> [What is needed]: Reproduce the joke collection between "Nothing motivates a" and "has the order!", inclusive, changing "boss" to "supervisor".

> [Document segment]:
——

There once was a lady who was very concerned
about her missing parrot. Not knowing what to do, she called 911. "You got
to help me find my parrot!"
The operator patiently replied, "We can't
help you with that, ma'am. This number only deals with emergencies."
But the lady persisted, and
then the operator told her not to be concerned, that the parrot should fly back
in a few days.
Then, out of desperation, the lady begged, "But you don't
understand! The only thing he knows how to say is, here, kitty, kitty!!!"
Mother (to sleeping Little
Johnny): "Little Johnny, wake up! It’s twenty to eight."
Little Johnny (half asleep): "In whose favour?"
Boy: You're really pretty.
Girl: Thanks.
Boy: I wish there was something between us.
Girl: I do too.
Boy: Really! Like what?
Girl: A great wall!
An old couple was talking. The wife asked her husband,
"How many women have you slept with?"
"Only you, darling,” the man replied
proudly. “With all the others I was awake!"
It's hard to describe in one sentence the Obama legacy so
far. What with earning a Nobel Peace Prize, getting U.S. troops out of Iraq and
Afghanistan, closing Guantanamo Bay, trying terrorists in Federal Courts on U.S.
soil, stopping the influx of illegal aliens, creating jobs, lowering the
deficit, balancing the budget, and cutting the cost of medical treatment while
insuring the masses.
Some critics have asked the difference between
Obama's accomplishments and a car battery.
A car battery has a positive side!
Whenever John wanted to make love, he would say to Mary
"Let's do some laundry, honey".
Well, one day Mary felt horny so she said to John
"Honey, how about doing some laundry?"
John replied "No thanks honey, I only had a
small load so I did it by hand!
David, a Christian boy, and Ali, a Muslim boy, are having a
conversation.
Ali: I'm getting operated on tomorrow.
David: Oh? What are they going to do?
Ali: Circumcise me!
David: I had that done when I was just a few days old.
Ali: Did it hurt?
David: I couldn't walk for more than a year!
Whenever a system becomes completely defined,
some damn fool discovers something which either abolishes the system or expands
it beyond recognition!
Technology is dominated by those who manage what
they do not understand!
The attention span of a computer is only as long
as its electrical cord!
An expert is one who knows more and more about
less and less until he knows absolutely everything about nothing!
Tell a man there are 300 billion stars in the
universe and he'll believe you. Tell him a bench has wet paint on it and he'll
have to touch to be sure!
All great discoveries are made by mistake!
A meeting is an event at which the minutes are
kept and the hours are lost!
The first myth of management is that it exists!
A failure will not appear until a unit has passed
the final inspection!
To err is human, but to really foul things up
requires a computer!
We don't know one-millionth of one percent about
anything!
Any sufficiently advanced technology is
indistinguishable from magic!
A computer makes as many mistakes in two seconds
as 20 men working 20 years make!
The faster a computer is, the faster it will
reach a crashed state!
Nothing motivates a man more than to see his boss
putting in an honest day's work!
Some people manage by the book, even though they
don't know who wrote the book or even what book!
To spot the expert, pick the one who predicts the
job will take the longest and cost the most!
Computers are unreliable, but humans are even
more unreliable. Any system which depends on human reliability is unreliable!
If you can't understand it, it is intuitively
obvious!
The more cordial the buyer's secretary, the
greater the odds that the competition already has the order!
Fill what's empty. Empty what's full. And scratch
where it itches!
All things are possible except skiing through a
revolving door!
Work smarter but not harder and be careful of
your spelling!
If an experiment works, something has gone wrong!
When all else fails, read the instructions!
Any simple theory will be worded in the most
complicated way!
Build a system that even a fool can use and only
a fool will want to use it!
The degree of technical competence is inversely
proportional to the level of the competence of the management!
Any attempt to print the Murphy's laws will jam the printer!

——

(Extracted data entries)
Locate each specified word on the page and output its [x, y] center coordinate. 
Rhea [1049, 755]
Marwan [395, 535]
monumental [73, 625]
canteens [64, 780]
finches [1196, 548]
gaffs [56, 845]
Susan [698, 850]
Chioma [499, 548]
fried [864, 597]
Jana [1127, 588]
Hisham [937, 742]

——

> [Expected output]:
Nothing motivates a man more than to see his supervisor
putting in an honest day's work!
Some people manage by the book, even though they
don't know who wrote the book or even what book!
To spot the expert, pick the one who predicts the
job will take the longest and cost the most!
Computers are unreliable, but humans are even
more unreliable. Any system which depends on human reliability is unreliable!
If you can't understand it, it is intuitively
obvious!
The more cordial the buyer's secretary, the
greater the odds that the competition already has the order!